Bid for Pitsea flats submitted to Basildon Council

A bid for eight apartment blocks in Pitsea reaching up to eight storeys tall and containing hundreds of flats has been launched.

Basildon Borough Council validated an application by K E Kent Transport and Storage for 217 one-three bedroom flats on April 13.

The proposals would redevelop the land north of Terminus Drive, a nearly-two Hectare disused brownfield site next to Pitsea Railway Station.

According to a design and access statement submitted alongside the proposals, the site is also bordered by a waste management site and the A13.

A section reads: “The aspiration of the proposal is to redevelop this 1.94ha brownfield site with an outstanding proposal of a new residential quarter with 217 new apartments providing high quality living experience both through the design of the apartments and the external environment. Environmental consideration and sustainability to be at the forefront of the design.”

According to the statement, the five tallest blocks, three reaching eight storeys and two reaching five storeys, are planned to be built along the edge of the A13. Three smaller blocks of four-five storeys would be built nearer the station.
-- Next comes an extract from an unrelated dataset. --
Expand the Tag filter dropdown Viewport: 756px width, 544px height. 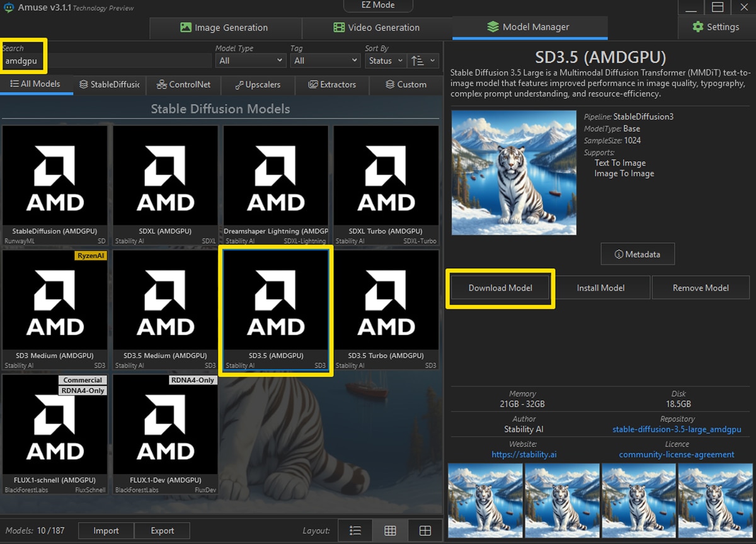[x=324, y=60]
This is to reduce the visual impact on background views from Cromwell Manor, a nearby Grade II listed building, the statement continues.
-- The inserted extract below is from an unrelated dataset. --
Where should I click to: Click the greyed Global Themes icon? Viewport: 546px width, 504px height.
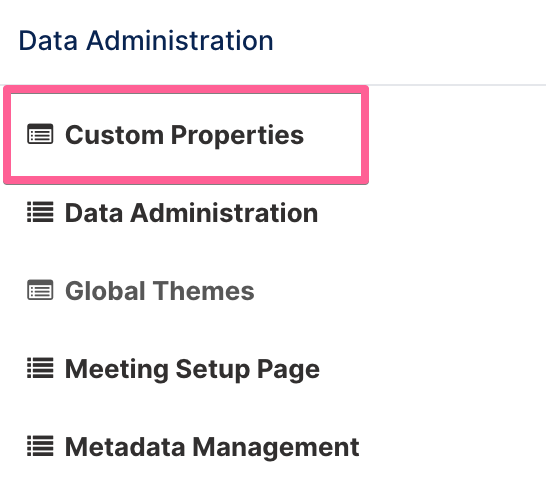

All of the flats would meet or exceed national space standards. Out of the proposed 217 apartments, 68 are proposed as affordable and 149 as private sale.

A 6m noise barrier is being proposed along the southern border near the waste management site, along with planting to soften its visual appearance. Similarly, an access road with car parking spaces will be used to create an 18m buffer between the flats and the A13 flyover.

All of the buildings would be oriented to east and west with no windows facing south or north. According to the statement, this is to ensure good quality views in both directions and to enable cross ventilation.

This is a single application is for full planning permission, rather than being split into an outline and reserved matters stages.